Task prompt:
In the items below, rewrite everything from the line containing "The width and height of the screenshot is (984, 292)." down to the line containing "Looking at the screenshot, I should [894, 12]." as a numbered list, with no blank lines.

Rows:
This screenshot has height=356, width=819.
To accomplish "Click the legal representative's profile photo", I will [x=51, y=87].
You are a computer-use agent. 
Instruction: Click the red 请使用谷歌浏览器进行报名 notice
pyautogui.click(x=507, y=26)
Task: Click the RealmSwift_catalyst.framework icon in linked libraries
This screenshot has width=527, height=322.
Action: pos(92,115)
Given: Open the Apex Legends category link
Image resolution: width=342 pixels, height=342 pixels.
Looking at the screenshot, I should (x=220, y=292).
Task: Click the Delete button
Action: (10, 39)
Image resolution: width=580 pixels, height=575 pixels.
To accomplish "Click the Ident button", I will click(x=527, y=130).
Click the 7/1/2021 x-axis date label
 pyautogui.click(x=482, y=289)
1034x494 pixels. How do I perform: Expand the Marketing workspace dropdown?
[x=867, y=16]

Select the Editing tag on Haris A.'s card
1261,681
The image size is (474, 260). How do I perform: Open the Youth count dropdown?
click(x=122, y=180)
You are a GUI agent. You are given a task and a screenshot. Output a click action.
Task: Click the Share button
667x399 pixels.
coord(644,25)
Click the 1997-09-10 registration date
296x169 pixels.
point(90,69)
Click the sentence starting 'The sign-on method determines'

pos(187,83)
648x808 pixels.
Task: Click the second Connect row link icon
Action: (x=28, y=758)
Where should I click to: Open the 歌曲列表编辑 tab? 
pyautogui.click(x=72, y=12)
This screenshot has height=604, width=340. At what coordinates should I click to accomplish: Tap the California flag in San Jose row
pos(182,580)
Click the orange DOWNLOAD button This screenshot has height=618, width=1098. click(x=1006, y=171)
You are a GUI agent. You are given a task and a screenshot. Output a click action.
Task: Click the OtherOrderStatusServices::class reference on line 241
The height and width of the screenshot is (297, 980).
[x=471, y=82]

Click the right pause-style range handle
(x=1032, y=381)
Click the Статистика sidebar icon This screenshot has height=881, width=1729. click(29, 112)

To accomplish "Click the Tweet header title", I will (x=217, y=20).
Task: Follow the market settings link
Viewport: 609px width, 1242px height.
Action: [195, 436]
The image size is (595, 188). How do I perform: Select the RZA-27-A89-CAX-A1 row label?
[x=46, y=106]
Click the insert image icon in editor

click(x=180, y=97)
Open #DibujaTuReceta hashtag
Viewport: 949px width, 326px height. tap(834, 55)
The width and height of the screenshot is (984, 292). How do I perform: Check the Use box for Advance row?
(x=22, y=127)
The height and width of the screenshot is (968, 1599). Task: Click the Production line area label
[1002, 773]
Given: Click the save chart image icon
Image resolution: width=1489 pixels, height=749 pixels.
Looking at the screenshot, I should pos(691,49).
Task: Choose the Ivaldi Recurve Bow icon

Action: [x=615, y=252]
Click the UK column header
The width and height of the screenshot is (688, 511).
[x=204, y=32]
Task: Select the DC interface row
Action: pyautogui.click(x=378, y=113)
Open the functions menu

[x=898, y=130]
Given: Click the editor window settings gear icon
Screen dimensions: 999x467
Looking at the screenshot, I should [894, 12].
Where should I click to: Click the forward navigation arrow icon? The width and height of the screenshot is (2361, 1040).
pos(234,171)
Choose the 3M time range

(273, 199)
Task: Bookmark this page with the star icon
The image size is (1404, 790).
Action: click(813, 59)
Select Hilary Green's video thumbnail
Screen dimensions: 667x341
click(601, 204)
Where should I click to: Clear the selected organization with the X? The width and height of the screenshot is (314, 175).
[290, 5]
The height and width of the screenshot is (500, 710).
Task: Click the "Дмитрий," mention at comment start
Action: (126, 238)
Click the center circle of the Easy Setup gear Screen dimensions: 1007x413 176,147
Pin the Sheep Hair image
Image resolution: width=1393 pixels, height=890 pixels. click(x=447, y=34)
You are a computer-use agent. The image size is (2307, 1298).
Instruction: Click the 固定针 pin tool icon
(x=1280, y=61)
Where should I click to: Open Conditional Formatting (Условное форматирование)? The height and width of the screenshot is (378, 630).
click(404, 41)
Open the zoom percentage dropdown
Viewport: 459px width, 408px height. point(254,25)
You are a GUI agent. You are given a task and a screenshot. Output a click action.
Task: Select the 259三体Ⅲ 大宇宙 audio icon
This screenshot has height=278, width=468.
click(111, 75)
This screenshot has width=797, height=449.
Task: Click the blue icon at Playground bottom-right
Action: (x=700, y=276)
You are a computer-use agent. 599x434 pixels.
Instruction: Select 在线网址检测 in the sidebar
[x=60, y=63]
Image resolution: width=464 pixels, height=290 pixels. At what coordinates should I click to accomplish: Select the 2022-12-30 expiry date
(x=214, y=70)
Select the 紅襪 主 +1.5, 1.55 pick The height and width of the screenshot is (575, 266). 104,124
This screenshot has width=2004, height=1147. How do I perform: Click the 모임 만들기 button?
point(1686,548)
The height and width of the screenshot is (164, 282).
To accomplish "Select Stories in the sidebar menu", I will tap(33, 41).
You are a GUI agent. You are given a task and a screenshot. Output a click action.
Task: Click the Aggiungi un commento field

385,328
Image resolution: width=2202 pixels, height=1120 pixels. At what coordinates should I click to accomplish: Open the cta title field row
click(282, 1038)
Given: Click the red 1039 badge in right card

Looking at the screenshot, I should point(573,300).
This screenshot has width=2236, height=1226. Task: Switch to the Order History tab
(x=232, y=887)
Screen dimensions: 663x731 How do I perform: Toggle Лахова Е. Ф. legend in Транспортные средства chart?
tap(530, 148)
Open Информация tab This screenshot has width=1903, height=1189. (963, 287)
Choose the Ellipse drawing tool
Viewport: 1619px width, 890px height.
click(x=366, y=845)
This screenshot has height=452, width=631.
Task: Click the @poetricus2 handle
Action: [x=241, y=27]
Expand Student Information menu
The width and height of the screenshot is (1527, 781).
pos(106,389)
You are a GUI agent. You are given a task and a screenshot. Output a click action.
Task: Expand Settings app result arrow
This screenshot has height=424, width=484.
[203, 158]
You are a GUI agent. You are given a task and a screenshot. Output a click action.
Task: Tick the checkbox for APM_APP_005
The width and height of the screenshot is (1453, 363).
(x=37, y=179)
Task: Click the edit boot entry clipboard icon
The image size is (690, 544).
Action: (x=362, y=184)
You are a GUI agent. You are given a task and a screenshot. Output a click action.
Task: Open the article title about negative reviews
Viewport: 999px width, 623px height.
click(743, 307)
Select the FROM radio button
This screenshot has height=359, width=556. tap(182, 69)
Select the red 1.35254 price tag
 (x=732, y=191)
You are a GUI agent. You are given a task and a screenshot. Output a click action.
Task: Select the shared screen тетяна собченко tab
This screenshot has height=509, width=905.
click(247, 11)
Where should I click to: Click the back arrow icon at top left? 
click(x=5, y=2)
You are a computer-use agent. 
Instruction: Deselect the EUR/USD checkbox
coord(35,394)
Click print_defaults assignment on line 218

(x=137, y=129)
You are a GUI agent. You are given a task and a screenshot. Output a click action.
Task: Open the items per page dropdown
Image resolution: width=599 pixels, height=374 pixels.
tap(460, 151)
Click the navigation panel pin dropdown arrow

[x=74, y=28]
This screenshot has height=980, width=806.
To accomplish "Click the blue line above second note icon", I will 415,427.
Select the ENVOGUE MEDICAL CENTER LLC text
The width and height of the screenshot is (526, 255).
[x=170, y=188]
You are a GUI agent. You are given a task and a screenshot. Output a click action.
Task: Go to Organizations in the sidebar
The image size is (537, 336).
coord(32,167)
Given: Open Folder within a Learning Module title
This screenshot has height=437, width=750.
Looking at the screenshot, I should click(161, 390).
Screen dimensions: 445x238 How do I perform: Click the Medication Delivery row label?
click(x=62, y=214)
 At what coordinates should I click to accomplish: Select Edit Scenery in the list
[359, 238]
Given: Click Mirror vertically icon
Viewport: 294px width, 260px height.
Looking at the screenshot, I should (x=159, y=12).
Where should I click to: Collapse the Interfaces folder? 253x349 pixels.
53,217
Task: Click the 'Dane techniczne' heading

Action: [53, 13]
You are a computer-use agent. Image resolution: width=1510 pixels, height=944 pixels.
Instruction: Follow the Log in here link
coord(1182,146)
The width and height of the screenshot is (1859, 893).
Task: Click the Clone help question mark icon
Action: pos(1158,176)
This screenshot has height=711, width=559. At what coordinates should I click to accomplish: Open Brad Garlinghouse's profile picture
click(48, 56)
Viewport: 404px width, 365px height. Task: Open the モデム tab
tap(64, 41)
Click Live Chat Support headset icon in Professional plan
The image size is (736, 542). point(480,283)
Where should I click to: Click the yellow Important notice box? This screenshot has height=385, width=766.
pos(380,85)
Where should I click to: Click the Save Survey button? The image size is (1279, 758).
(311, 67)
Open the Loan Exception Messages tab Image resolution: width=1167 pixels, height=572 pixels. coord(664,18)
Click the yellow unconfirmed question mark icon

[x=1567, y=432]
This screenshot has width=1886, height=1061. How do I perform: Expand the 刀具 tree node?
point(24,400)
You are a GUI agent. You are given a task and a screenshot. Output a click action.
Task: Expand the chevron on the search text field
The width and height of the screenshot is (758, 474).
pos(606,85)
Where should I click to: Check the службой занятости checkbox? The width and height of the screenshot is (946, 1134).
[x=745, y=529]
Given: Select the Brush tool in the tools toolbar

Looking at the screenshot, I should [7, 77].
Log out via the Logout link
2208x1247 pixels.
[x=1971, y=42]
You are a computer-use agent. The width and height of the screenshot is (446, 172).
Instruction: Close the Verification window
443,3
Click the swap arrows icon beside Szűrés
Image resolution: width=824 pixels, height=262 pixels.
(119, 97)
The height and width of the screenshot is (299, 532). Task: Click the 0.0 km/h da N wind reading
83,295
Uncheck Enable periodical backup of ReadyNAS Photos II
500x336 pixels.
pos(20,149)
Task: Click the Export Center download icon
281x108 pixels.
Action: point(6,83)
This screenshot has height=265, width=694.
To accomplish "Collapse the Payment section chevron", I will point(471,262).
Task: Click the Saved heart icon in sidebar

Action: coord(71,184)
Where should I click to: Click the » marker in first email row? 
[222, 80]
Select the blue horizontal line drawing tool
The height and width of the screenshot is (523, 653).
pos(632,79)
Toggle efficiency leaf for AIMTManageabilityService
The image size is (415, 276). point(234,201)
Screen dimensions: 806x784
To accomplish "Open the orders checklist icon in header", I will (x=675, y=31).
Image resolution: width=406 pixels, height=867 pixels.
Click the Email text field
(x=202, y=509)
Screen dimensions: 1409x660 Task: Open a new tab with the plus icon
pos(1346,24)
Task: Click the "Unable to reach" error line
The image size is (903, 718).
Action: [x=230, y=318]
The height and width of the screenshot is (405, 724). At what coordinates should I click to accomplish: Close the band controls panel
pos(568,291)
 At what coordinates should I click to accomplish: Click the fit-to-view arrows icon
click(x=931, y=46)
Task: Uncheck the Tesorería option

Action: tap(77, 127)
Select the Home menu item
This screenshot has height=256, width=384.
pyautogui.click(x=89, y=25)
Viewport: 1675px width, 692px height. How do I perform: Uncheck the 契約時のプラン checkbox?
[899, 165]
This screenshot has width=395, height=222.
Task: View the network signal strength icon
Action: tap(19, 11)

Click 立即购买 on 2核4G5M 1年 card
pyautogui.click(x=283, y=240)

Exercise solution:
1. The width and height of the screenshot is (984, 292). How do I perform: Check the Use box for Advance row?
2. (x=22, y=127)
3. The height and width of the screenshot is (968, 1599). Task: Click the Production line area label
4. [1002, 773]
5. Given: Click the save chart image icon
6. Image resolution: width=1489 pixels, height=749 pixels.
7. Looking at the screenshot, I should pos(691,49).
8. Task: Choose the Ivaldi Recurve Bow icon
9. Action: [x=615, y=252]
10. Click the UK column header
11. The width and height of the screenshot is (688, 511).
12. [x=204, y=32]
13. Task: Select the DC interface row
14. Action: pyautogui.click(x=378, y=113)
15. Open the functions menu
16. [x=898, y=130]
17. Given: Click the editor window settings gear icon
18. Screen dimensions: 999x467
19. Looking at the screenshot, I should [894, 12].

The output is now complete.